== What to produce ==
If an entry contains a picture, omit that picture and transcribe everything else exactly.

== Task data ==
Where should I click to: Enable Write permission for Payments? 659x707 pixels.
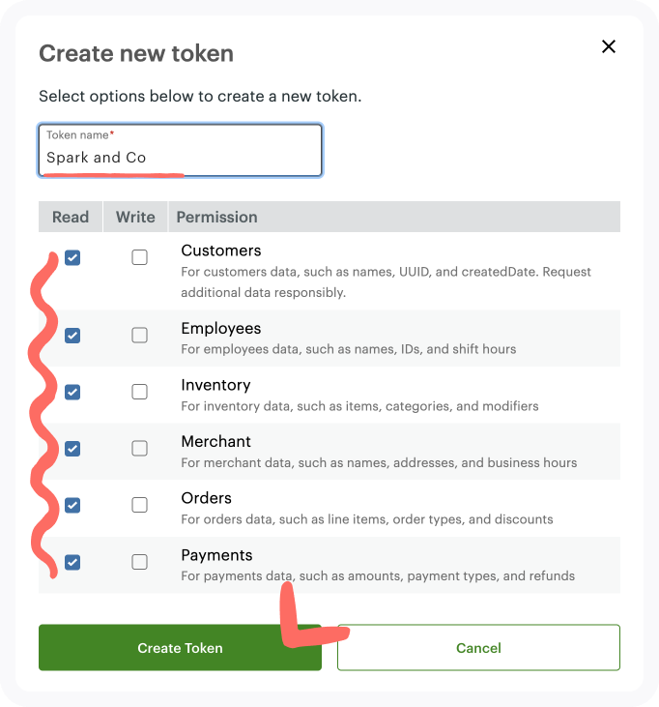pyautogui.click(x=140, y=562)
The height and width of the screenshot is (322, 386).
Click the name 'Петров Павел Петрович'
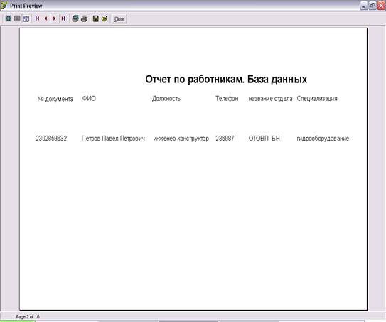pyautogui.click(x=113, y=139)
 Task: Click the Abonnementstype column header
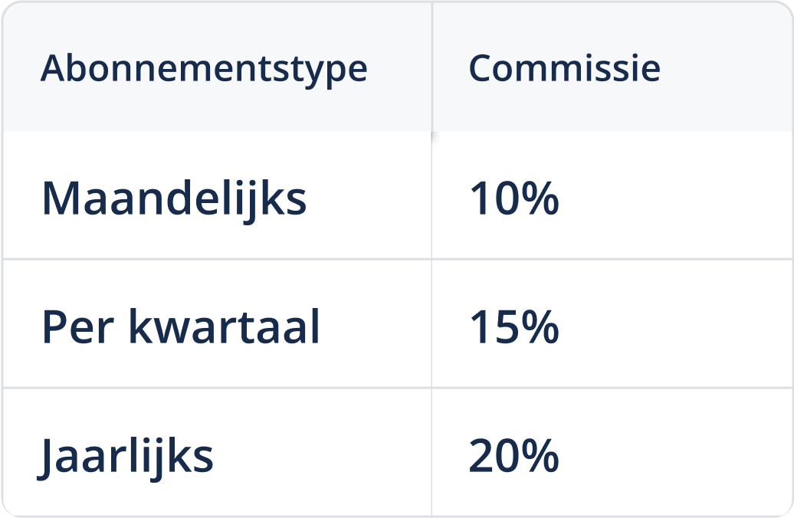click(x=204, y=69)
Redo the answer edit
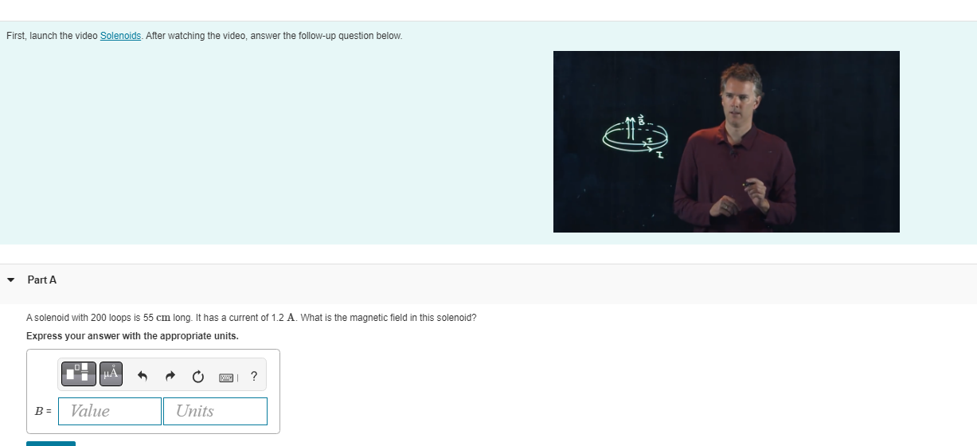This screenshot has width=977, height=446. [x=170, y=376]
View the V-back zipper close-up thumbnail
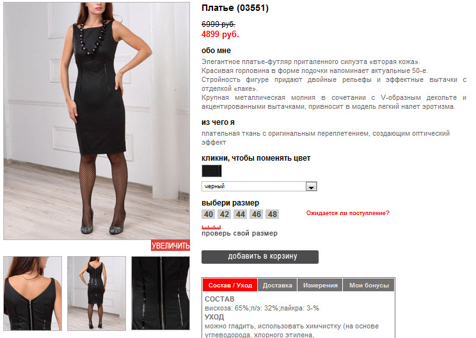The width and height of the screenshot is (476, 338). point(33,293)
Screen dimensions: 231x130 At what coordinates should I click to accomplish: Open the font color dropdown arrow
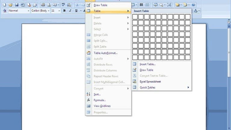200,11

== Reply to the task ==
Where should I click to: Enable Write permission for Payments? 659x707 pixels.
pyautogui.click(x=140, y=562)
The height and width of the screenshot is (322, 386).
Click the name 'Петров Павел Петрович'
pyautogui.click(x=113, y=139)
 Task: Click the Abonnementstype column header
click(x=204, y=69)
Redo the answer edit
This screenshot has width=977, height=446. [x=170, y=376]
View the V-back zipper close-up thumbnail
The width and height of the screenshot is (476, 338). point(33,293)
Screen dimensions: 231x130 At what coordinates should I click to accomplish: Open the font color dropdown arrow
200,11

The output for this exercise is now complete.